TASK INPUTS:
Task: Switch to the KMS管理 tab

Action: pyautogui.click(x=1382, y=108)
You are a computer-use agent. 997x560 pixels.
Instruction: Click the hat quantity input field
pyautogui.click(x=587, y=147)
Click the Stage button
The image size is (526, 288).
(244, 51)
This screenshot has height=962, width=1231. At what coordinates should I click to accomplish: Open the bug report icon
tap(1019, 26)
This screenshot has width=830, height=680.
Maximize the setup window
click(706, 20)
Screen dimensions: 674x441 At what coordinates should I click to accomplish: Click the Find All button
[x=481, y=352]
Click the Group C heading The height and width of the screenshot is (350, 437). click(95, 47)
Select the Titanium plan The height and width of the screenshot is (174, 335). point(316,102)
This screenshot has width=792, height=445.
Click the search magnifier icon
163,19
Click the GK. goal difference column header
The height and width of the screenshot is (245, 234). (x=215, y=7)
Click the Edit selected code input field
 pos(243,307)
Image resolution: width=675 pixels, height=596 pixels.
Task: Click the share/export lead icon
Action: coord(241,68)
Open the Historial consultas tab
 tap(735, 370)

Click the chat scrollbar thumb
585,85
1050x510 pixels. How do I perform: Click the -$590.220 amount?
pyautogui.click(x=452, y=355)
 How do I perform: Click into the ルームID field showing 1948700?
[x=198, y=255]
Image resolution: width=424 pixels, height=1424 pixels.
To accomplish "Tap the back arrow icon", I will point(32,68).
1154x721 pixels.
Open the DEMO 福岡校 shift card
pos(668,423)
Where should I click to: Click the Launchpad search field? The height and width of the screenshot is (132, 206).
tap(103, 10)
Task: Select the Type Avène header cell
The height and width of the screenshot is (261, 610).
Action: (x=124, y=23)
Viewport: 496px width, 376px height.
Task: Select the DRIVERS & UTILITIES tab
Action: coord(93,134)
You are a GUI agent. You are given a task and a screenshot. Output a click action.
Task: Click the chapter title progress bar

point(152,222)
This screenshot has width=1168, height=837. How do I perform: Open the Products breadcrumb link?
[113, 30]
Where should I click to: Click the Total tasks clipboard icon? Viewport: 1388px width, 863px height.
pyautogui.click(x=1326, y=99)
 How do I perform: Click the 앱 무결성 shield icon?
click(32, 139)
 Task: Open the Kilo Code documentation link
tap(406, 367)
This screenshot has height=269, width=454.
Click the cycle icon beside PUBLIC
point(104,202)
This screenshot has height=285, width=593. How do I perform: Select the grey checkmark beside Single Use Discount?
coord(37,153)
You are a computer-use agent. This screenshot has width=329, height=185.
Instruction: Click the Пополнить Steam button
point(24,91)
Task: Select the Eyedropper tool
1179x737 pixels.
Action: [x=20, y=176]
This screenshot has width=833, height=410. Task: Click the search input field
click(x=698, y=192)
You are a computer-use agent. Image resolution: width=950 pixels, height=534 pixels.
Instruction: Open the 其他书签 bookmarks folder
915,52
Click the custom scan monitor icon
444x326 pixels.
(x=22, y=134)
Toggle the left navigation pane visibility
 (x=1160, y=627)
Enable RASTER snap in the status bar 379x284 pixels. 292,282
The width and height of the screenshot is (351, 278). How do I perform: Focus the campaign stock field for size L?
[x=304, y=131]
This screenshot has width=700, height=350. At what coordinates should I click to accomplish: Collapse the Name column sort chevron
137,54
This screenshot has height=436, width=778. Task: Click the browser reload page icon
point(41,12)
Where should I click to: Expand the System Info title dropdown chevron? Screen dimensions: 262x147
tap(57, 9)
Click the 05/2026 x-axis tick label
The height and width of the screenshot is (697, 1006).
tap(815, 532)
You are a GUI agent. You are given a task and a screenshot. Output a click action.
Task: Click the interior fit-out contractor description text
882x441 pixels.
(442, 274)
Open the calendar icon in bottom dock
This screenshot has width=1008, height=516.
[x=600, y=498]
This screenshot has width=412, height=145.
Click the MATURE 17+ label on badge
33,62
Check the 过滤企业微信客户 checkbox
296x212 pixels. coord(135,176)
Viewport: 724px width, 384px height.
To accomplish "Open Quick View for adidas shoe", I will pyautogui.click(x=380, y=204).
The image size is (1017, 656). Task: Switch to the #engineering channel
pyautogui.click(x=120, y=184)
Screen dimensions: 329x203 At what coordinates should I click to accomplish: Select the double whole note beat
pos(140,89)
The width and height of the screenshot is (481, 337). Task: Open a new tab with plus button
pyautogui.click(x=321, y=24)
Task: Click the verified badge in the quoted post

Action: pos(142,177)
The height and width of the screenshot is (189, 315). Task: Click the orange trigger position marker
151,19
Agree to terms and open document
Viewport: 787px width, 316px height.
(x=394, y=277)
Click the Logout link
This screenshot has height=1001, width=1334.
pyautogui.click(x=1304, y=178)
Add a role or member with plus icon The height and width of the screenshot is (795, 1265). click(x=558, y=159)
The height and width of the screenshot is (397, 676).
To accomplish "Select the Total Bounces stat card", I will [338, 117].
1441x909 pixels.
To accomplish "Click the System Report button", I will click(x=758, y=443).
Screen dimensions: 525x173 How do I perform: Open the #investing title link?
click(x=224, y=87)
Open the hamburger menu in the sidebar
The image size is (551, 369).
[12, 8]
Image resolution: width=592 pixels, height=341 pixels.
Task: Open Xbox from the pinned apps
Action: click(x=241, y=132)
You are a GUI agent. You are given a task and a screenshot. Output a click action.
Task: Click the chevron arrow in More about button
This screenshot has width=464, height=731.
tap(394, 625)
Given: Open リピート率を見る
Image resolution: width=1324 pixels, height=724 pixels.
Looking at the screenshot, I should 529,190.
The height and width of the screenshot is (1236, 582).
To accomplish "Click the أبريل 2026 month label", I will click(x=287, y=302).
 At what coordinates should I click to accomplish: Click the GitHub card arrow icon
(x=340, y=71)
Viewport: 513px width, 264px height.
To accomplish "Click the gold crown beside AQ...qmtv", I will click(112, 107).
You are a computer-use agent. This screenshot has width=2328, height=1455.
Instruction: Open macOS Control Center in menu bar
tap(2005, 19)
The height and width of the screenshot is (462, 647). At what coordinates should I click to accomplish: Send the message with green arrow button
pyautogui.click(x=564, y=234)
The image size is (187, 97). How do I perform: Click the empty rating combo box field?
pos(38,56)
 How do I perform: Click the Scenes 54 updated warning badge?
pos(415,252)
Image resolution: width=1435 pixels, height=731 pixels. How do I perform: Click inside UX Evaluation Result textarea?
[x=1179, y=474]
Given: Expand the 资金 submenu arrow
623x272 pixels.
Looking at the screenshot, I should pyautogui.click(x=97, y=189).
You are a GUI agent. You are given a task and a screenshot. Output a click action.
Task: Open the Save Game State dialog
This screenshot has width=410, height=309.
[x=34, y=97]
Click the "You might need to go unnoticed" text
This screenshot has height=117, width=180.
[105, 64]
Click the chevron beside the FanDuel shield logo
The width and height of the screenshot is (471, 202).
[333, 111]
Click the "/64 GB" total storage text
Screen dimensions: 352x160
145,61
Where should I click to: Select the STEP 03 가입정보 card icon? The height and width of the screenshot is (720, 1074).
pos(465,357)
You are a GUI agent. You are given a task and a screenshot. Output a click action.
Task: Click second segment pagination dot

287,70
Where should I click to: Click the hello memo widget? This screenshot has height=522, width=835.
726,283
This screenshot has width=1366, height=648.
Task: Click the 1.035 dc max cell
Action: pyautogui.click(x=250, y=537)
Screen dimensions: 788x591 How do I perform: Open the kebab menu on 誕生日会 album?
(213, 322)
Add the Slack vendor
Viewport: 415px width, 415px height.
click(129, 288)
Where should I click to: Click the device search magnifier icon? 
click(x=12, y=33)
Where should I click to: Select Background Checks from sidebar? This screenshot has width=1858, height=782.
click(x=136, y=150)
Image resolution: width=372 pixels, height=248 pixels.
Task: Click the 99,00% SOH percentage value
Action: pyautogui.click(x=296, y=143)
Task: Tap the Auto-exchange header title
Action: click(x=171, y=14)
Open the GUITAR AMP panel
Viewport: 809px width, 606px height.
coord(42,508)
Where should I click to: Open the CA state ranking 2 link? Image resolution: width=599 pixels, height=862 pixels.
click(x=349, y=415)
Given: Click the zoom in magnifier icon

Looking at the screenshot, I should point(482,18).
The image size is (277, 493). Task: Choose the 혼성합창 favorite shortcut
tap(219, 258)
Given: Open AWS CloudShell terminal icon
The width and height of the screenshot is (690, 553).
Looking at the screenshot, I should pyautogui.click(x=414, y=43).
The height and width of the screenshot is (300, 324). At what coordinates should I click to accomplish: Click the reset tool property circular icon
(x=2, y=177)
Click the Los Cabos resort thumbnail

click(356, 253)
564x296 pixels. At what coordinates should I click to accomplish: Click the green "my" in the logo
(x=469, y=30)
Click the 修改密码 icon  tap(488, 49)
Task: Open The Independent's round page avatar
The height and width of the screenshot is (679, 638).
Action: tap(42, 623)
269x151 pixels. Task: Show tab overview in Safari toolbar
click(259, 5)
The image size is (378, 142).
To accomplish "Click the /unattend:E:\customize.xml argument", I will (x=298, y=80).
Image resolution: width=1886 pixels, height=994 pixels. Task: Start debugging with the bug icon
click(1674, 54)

GIVEN EXERCISE:
Count the lines in the material above that contain the string "cell". State only the number.

REPLY:
2